LIST OF TASKS:
a: Please condense the paragraph of the customs duty passage that begins "2. The appellants imported" into a short bulleted list that keeps its main facts.
b: In the rows, change "Given" to "Goal" and reproduce only the part that opens with the line containing "Where should I click to: Select option" and closes with the line containing "Action: (533, 376)", keeping everything else the same.
───── PAGE ─────
Normally it is the assessee who does tax planning but this is a case where one finds that it is the Revenue which has done tax collection planning.


2. The appellants imported consignments of polyvinyl alcohol on which additional duty under Section 3 of the Customs Tariff Act was sought to be imposed. The contention of the appellants before the authorities was that polyvinyl alcohol when manufactured in India from vinyl acetate monomer on which appropriate amount of duty has been paid, is subjected to a concessional rate of excise duty of 10% ad volorem, instead of the normal duty of 40%, and, therefore, the appellants should also be required to pay the additional duty at this reduced rate.


3. When the case came up for hearing before the C.E.G.A.T., it came to the conclusion that the appellants were not entitled to the benefit of the notification where by reduced rate of duty could be paid. It was held by the Tribunal that Excise Notification of Exemption could not apply while determining the duty payable under Section 3 of the Customs Tariff Act. One other reason given by one of the Members of the Tribunal in deciding against the appellants was that the rate which is leviable under Section 3 of the Customs Tariff Act is the one which is provided in the Schedule of the Excise Act and, therefore, if there is any exemption which is granted the same would not be applicable.
───── PROVIDED INFORMATION ─────
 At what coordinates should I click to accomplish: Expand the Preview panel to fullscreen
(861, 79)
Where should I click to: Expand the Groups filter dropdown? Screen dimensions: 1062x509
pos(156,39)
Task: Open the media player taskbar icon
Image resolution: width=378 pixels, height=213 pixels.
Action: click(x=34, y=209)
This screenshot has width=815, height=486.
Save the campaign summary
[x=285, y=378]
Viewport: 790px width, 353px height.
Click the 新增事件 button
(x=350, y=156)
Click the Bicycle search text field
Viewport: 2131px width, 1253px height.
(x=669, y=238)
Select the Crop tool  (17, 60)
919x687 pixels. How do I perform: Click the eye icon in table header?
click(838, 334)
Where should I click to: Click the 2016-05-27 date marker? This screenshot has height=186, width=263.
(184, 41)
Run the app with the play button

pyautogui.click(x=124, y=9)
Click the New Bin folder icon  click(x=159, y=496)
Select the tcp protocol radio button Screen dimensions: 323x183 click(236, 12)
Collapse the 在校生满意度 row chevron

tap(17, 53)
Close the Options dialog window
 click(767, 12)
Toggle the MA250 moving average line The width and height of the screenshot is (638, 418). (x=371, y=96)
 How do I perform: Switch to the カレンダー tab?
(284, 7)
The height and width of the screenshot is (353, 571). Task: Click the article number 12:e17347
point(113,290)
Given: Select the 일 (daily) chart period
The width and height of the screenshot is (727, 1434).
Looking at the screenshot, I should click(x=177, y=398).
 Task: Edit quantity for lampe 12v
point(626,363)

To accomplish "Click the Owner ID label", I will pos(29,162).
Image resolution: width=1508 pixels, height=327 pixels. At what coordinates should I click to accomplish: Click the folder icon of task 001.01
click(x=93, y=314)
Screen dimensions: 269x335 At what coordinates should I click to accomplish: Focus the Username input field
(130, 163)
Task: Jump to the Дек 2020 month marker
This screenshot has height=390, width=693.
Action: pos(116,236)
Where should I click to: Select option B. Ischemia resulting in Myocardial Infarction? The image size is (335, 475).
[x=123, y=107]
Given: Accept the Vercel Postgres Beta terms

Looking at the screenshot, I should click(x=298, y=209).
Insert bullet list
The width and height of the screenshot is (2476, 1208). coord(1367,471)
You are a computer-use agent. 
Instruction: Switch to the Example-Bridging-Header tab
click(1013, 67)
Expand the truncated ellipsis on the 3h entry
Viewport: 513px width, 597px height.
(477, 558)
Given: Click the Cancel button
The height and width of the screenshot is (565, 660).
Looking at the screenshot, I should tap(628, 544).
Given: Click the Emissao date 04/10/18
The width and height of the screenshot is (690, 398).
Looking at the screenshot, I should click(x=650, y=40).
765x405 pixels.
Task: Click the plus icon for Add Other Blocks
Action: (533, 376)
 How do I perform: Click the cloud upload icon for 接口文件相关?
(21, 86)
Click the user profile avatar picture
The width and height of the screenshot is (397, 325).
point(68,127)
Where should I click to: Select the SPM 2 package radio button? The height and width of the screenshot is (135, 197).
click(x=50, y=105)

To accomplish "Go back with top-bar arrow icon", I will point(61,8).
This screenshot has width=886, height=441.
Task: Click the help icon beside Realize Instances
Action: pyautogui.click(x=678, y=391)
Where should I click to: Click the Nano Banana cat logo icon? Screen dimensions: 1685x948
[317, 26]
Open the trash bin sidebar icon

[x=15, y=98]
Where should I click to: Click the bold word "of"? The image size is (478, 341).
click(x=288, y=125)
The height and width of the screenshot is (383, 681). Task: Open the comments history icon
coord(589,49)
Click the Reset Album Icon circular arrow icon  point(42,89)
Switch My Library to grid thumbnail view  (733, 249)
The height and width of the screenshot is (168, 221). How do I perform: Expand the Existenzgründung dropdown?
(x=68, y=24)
─────
TASK RESPONSES:
a:
- The appellants imported consignments of polyvinyl alcohol.
- Additional duty under Section 3 of the Customs Tariff Act was sought on these imports.
- Polyvinyl alcohol made in India from duty-paid vinyl acetate monomer is charged a concessional excise duty of 10% ad valorem instead of the normal 40%.
- The appellants therefore argued that they should pay the additional duty at this reduced rate.

b:
Where should I click to: Select option B. Ischemia resulting in Myocardial Infarction? The image size is (335, 475).
[x=123, y=107]
Goal: Accept the Vercel Postgres Beta terms

Looking at the screenshot, I should click(x=298, y=209).
Insert bullet list
The width and height of the screenshot is (2476, 1208). coord(1367,471)
You are a computer-use agent. 
Instruction: Switch to the Example-Bridging-Header tab
click(1013, 67)
Expand the truncated ellipsis on the 3h entry
Viewport: 513px width, 597px height.
(477, 558)
Goal: Click the Cancel button
The height and width of the screenshot is (565, 660).
Looking at the screenshot, I should tap(628, 544).
Goal: Click the Emissao date 04/10/18
The width and height of the screenshot is (690, 398).
Looking at the screenshot, I should click(x=650, y=40).
765x405 pixels.
Task: Click the plus icon for Add Other Blocks
Action: (533, 376)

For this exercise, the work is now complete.